Fig. 7 illustrates the differences of all the feature extraction techniques, as applied on a normal and a wheezing lung sound clip. Row 1 depicts the sound spectrograms calculated on a 30 ms, 50% overlap window simply shown here for reference. Row 2 shows MFCC coefficients #2 and #5 tuned at 75 Hz and 200 Hz respectively, extracted by MFCCP method. Row 3 shows the WVILLE features: the 10 maximum average instantaneous kurtosis values (left plot); the minimum achieved value of the enclosed discriminating function (MISK) and its center-surround contrast (DFc) and minimum (DFm) values (center plot); and the histogram distortion value SEHD (right plot). Row 4 shows the ASP spectrogram used in the proposed method for extracting the spectro-temporal breath dynamics. Rows 5–7 depict the 3-dimensional Frequency-Rate-Scale space, shown on individual two-dimensional projections. Notice the high discriminatory nature of the proposed set of features: the wheezing breath is highlighted by the presence of strong energy components ~ 1 c/o in the Scales-Rates plot (capturing its harmonic structure), and the energy concentration around 200 Hz along the y-axis of the Frequency-Rates and Scales-Frequency space (capturing its pitch).
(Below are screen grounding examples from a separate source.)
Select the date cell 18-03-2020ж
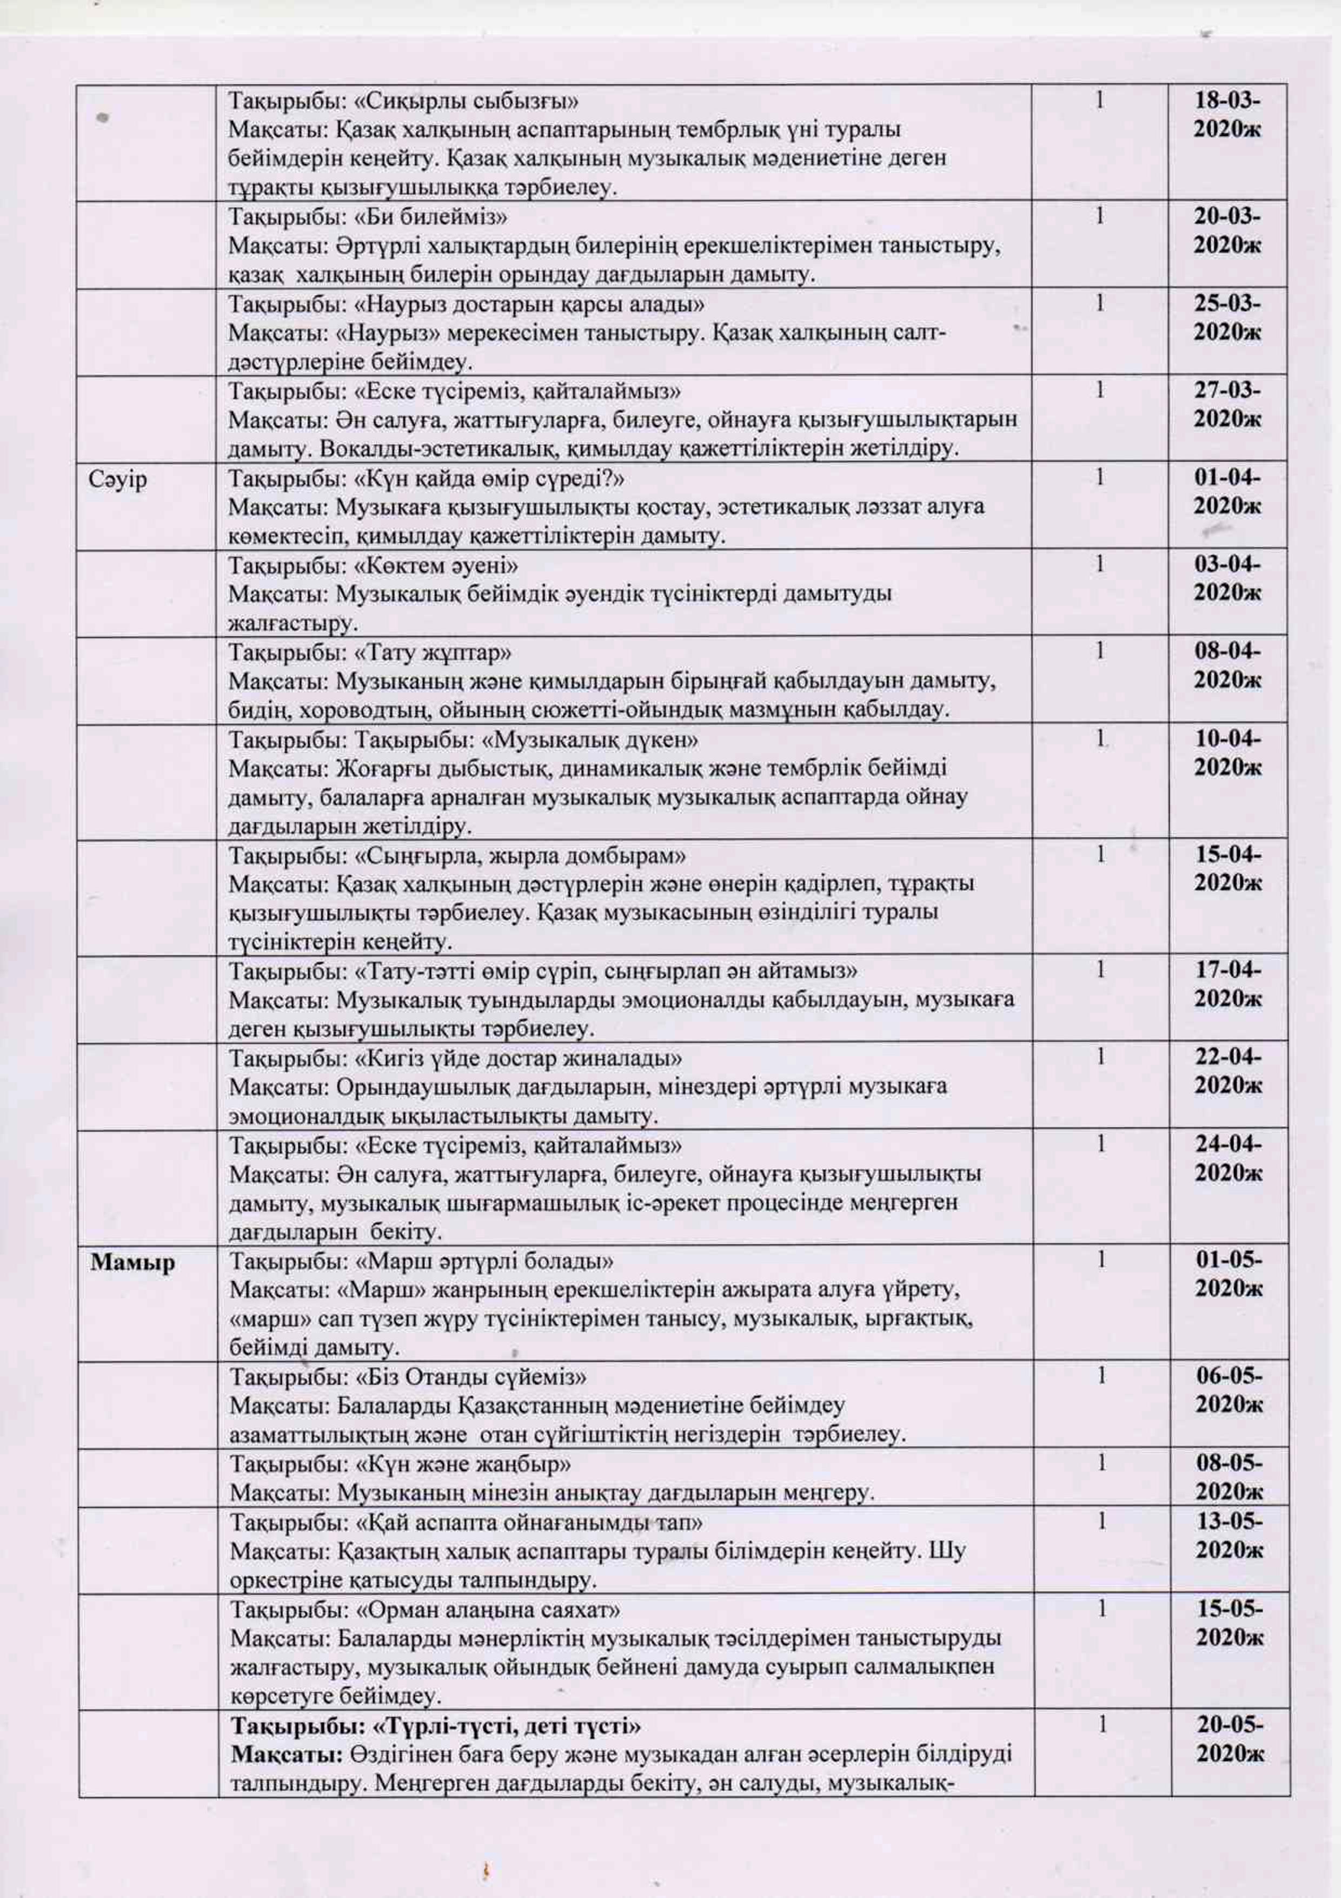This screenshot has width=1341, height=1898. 1228,115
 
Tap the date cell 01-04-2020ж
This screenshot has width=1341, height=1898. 1228,492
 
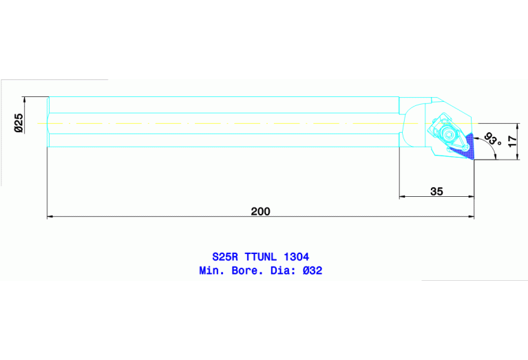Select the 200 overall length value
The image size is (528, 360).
tap(260, 211)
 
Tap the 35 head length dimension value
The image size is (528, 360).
tap(436, 191)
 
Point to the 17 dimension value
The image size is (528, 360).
tap(511, 140)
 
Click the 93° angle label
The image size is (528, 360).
tap(492, 140)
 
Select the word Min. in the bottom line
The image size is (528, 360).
tap(211, 271)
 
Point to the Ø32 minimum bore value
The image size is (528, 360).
tap(312, 271)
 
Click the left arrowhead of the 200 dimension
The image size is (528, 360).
tap(50, 218)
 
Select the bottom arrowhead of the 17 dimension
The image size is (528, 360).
tap(516, 158)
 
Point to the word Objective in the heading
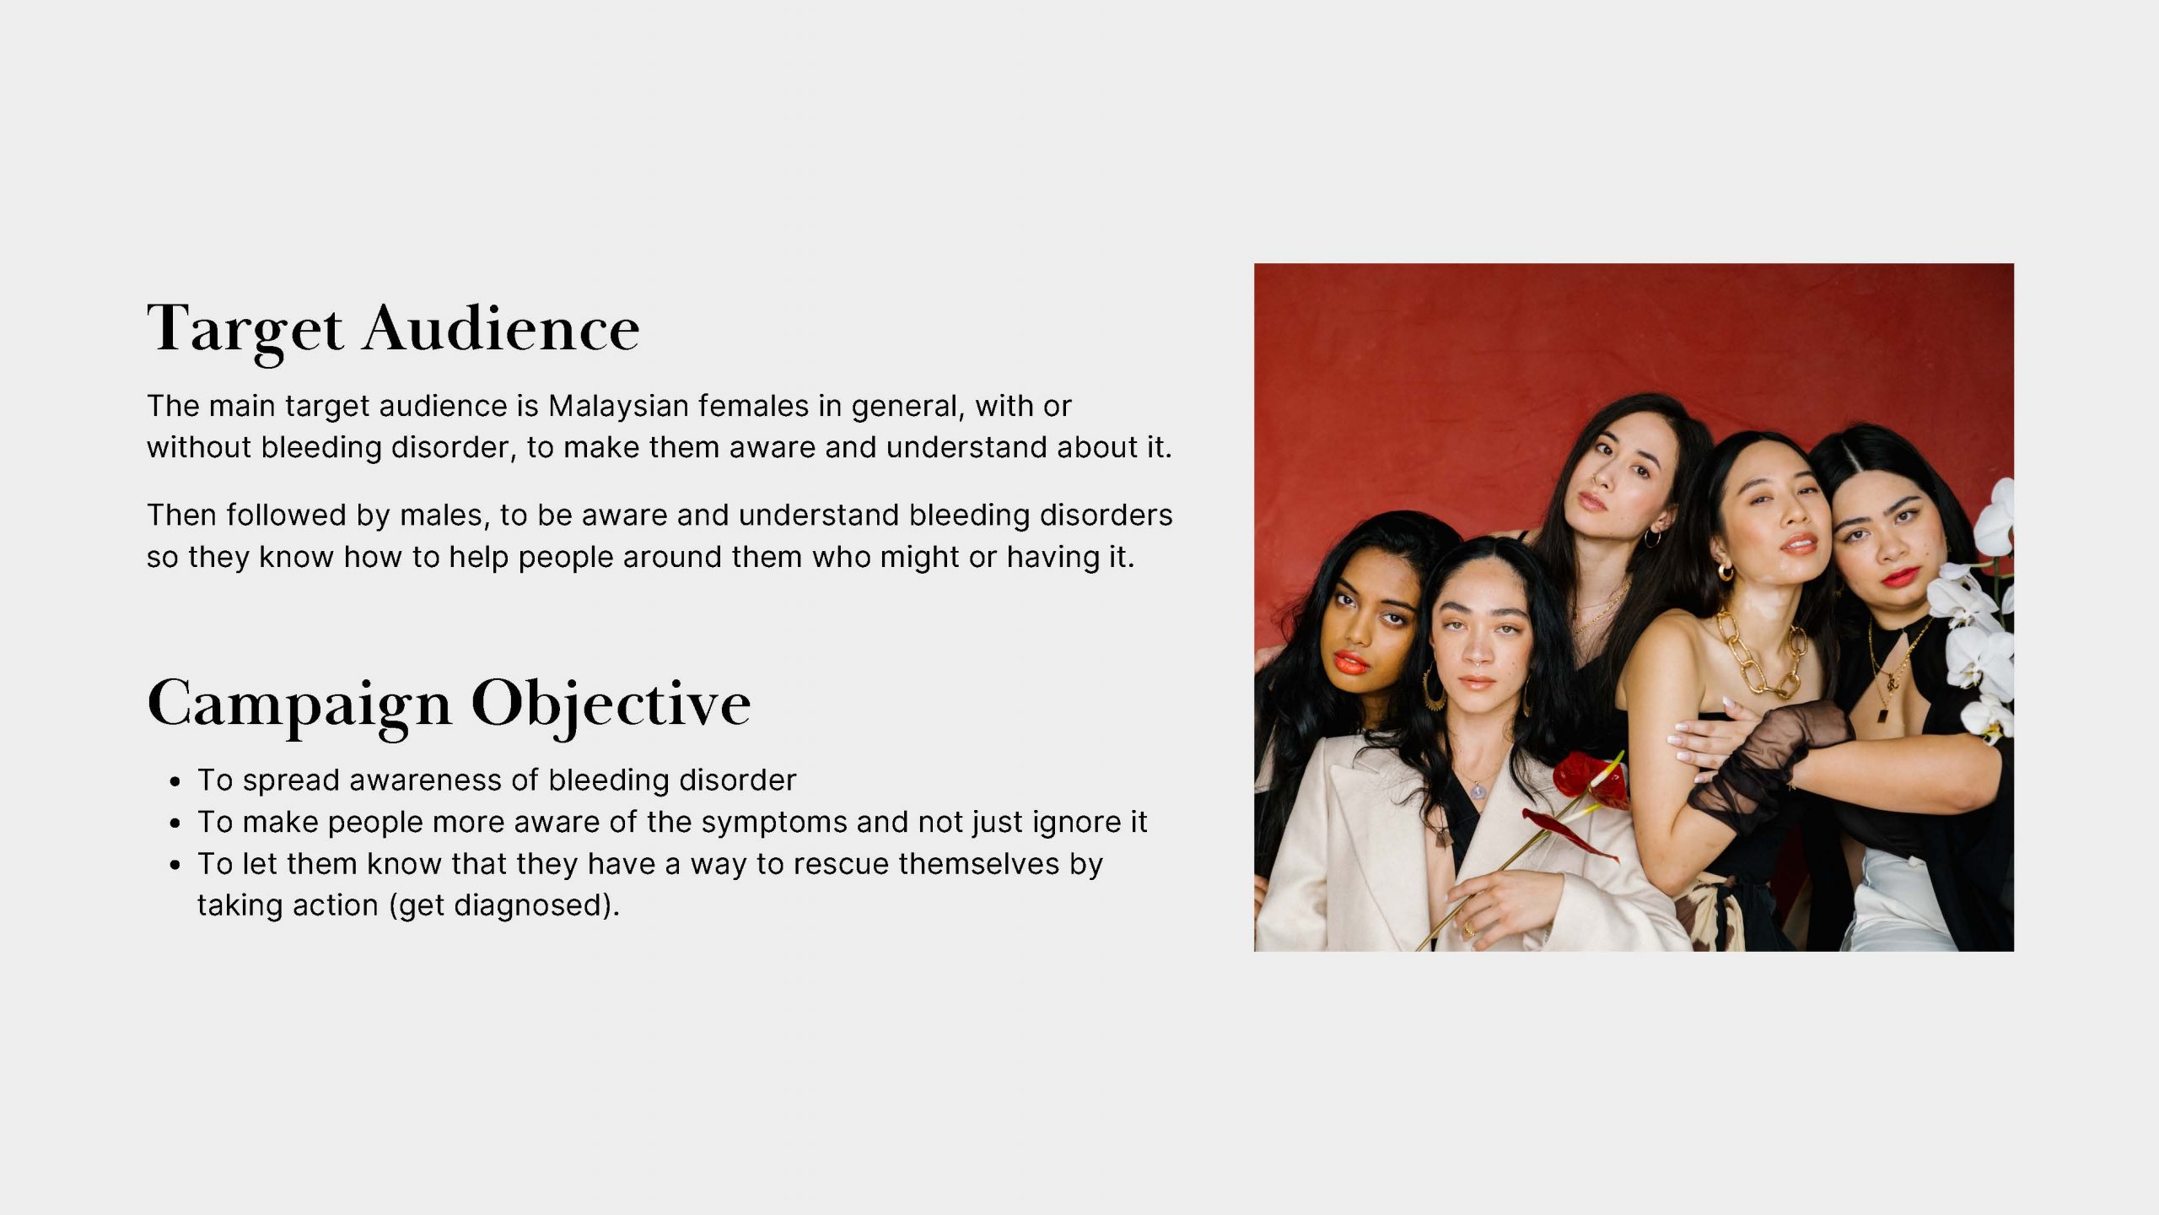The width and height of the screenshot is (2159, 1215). (611, 705)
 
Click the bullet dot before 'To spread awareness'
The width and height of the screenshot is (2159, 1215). (175, 782)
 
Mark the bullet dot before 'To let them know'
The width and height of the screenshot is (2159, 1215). (175, 866)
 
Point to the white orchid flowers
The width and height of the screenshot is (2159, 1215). (1978, 616)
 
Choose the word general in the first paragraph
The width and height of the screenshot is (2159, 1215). (907, 407)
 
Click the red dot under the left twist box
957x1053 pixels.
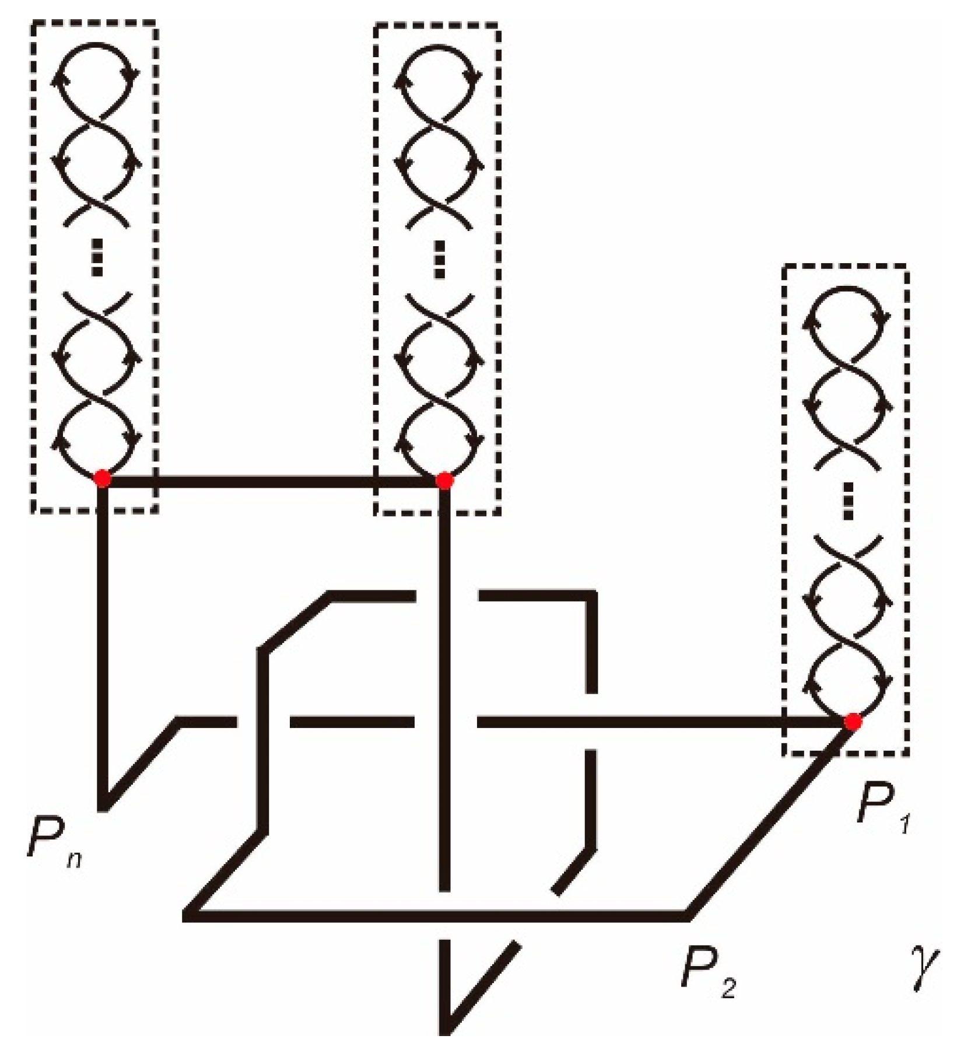(103, 478)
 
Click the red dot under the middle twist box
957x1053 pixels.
(444, 481)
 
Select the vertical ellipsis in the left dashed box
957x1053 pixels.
(97, 260)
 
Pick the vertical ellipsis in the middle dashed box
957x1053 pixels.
(440, 260)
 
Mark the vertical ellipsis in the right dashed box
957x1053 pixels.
(849, 501)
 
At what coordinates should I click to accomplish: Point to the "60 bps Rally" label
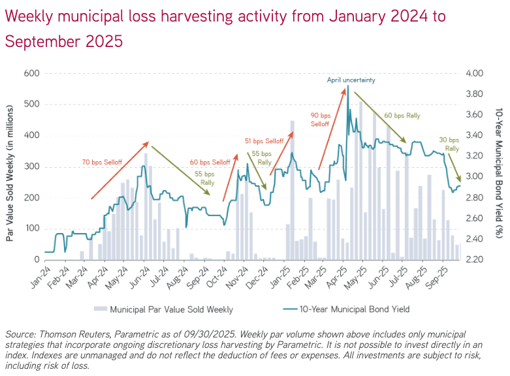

Compared to the normal breath, the wheezing breath exhibits much higher temporal dynamics as captured by the rates axis.

Comparison of feature extraction methods for a normal (left) ad a wheeze (right) lung sound. Row 1: time-frequency breath characteristics; Row 2: binned MFCC coefficient #2 (75Hz) and #5 (200Hz) extracted as part of the MFCCP method. Row 3: features MISK, DFc, DFm and SEHD, extracted as part of the WVILLE method; Rows 4-7: the proposed discriminating features including the auditory spectrogram ASP and the combined spectral and temporal breath dynamics. Notice the high discriminatory nature of the proposed features: the wheezing breath is highlighted with high energy concentration in the Scales-Rates plot ~ 1 c/o, capturing its harmonic structure, and in the Frequency-Rates and Scales-Frequency plots ~ 200 Hz, capturing its pitch. Comparatively, the normal breath exhibits much lower temporal and spectral dynamics.

The RBF SVM classifier was used for all compared methods evaluated on a 10-fold cross validation and 20 Monte Carlo repetitions. Subjects in the training and testing sets were again, mutually exclusive, to avoid classification bias. Recall, that while a normal annotation rules out wheeze or crackle occurrences, the lack of other abnormal sounds such as upper respiratory sounds (URS) or remaining noise cannot be guaranteed, adding real life challenges to the data. Comparative results are shown in Table II, with the accuracy index depicting the average of sensitivity (True Positives Rate) and specificity (True Negatives Rate). The superiority of the proposed feature extraction method was revealed; the rich spectro-temporal space spans intricate details in the lung signal and results in better discriminatory features. Importantly, the proposed features appear to be equally robust in identifying normal and abnormal breath sounds without any bias. In contrast, low accuracy percentages of the WVILLE method are noticeable; the WVILLE features were designed to detect unexpected abnormal patterns within specific breath context, and the feature space seems to lack the ability of separating respiratory-related abnormal sounds from noise-related sounds, signal corruption, or breaths containing possible URS. MFCCP features were better qualified for identifying abnormal breaths, but when it came to normal segments, both WVILLE and MFCCP fail to distinguish from noise or other contamination. The MFCCP and WVILLE methods were previously reported in [38] and [40] to obtain an average accuracy of 77.42% and Area Under the Curve accuracy of 95.60% respectively, in distinguishing normal from pathological lung sounds. However findings of the current work clearly illustrate the inherent difficulty of these feature extraction methods to generalize findings to more realistic or challenging databases and auscultation scenarios.

TABLE II

COMPARATIVE CLASSIFICATION RESULTS

VI. CONCLUSIONS

Over the last decades, there has been an increased interest in computer-aided lung sound analysis. Despite the enthusiasm about possibilities in automated diagnosis, the literature is still shy in tackling real-life challenges. The presented method addresses some of these limitations by proposing a robust discriminative methodology for distinguishing normal and abnormal sounds. Validated on a large-scale realistic dataset, it tackles two aspects crucial in the development of automated auscultation analysis: noise and signal-mapping.

The proposed framework addresses the need for improved lung sound quality by using noise-suppression techniques suitable for auscultation applications. It tackles various noise-sources including ambient noise, signal artifacts, patient-intrinsic maskers (heart-sounds, crying); and explores the use of a rich biomimetic feature-mapping that covers the intricate spectro-temporal details of lung sounds, and yields a notable improvement in distinguishing normal/abnormal events when compared to state-of-the-art systems, that tend to fixate on specialized pathologies and global features.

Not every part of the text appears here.